誰にとってシンプルなのか
「福音はシンプルだ」「信仰はシンプルだ」となんでもシンプル化するのがキリスト教界隈の一部で流行っています。いろいろ難しく考えるのはやめましょう、イエス様も大切なものは一つだけだと言ったでしょう、無用な論争を避けて平和にやっていくべきです、というわけです。けれど、シンプル化は「雑な省略化」と表裏一体です。大切にすべき細部や、様々な例外的なケースを丸ごと切り捨てていないか、考えないといけません。

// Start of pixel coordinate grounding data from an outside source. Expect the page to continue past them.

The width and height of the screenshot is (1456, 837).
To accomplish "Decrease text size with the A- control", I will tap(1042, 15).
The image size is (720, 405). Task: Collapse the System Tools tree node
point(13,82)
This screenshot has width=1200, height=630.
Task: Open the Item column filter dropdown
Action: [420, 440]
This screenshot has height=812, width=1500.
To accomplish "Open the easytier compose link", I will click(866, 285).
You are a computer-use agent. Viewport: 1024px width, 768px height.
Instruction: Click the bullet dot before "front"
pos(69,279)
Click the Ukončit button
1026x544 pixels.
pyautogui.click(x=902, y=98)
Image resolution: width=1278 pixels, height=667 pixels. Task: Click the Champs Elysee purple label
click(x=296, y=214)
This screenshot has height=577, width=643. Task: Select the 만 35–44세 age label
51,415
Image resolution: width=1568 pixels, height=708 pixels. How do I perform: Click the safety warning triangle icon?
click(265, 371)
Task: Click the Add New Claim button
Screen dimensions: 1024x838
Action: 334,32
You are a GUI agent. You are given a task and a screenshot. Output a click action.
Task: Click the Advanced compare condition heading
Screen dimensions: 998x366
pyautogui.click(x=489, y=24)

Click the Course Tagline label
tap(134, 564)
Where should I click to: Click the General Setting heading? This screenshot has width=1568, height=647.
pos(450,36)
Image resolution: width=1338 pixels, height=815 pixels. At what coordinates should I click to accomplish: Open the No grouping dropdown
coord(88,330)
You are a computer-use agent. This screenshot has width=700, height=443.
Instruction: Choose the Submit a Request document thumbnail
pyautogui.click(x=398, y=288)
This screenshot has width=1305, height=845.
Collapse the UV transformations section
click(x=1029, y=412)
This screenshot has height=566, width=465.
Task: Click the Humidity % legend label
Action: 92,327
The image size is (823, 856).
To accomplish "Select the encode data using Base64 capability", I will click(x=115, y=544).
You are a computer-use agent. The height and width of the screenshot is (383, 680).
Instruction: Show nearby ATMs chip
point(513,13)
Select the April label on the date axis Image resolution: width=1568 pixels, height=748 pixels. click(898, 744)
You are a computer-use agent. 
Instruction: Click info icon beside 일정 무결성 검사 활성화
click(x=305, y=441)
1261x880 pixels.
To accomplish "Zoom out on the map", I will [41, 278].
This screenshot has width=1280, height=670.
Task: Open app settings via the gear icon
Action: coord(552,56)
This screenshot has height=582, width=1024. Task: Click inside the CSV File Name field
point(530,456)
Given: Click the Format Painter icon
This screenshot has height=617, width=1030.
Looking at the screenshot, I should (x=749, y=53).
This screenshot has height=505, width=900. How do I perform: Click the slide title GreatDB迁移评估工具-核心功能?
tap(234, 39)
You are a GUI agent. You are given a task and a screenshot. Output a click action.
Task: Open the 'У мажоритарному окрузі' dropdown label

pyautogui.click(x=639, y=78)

例えばクリスチャンの一部は「福音の三要素」に執着していますが、彼らがその根拠として挙げるコリント人への手紙第一15章は、その文脈に従えば三要素でなく四要素を「重要なこと」として提示しています。「三要素」にシンプル化したせいで、もう一つの重要な要素を省いてしまっているのです。いつも説教で「分かりやすく三つのポイントで語ります」などとまとめている弊害でしょうか?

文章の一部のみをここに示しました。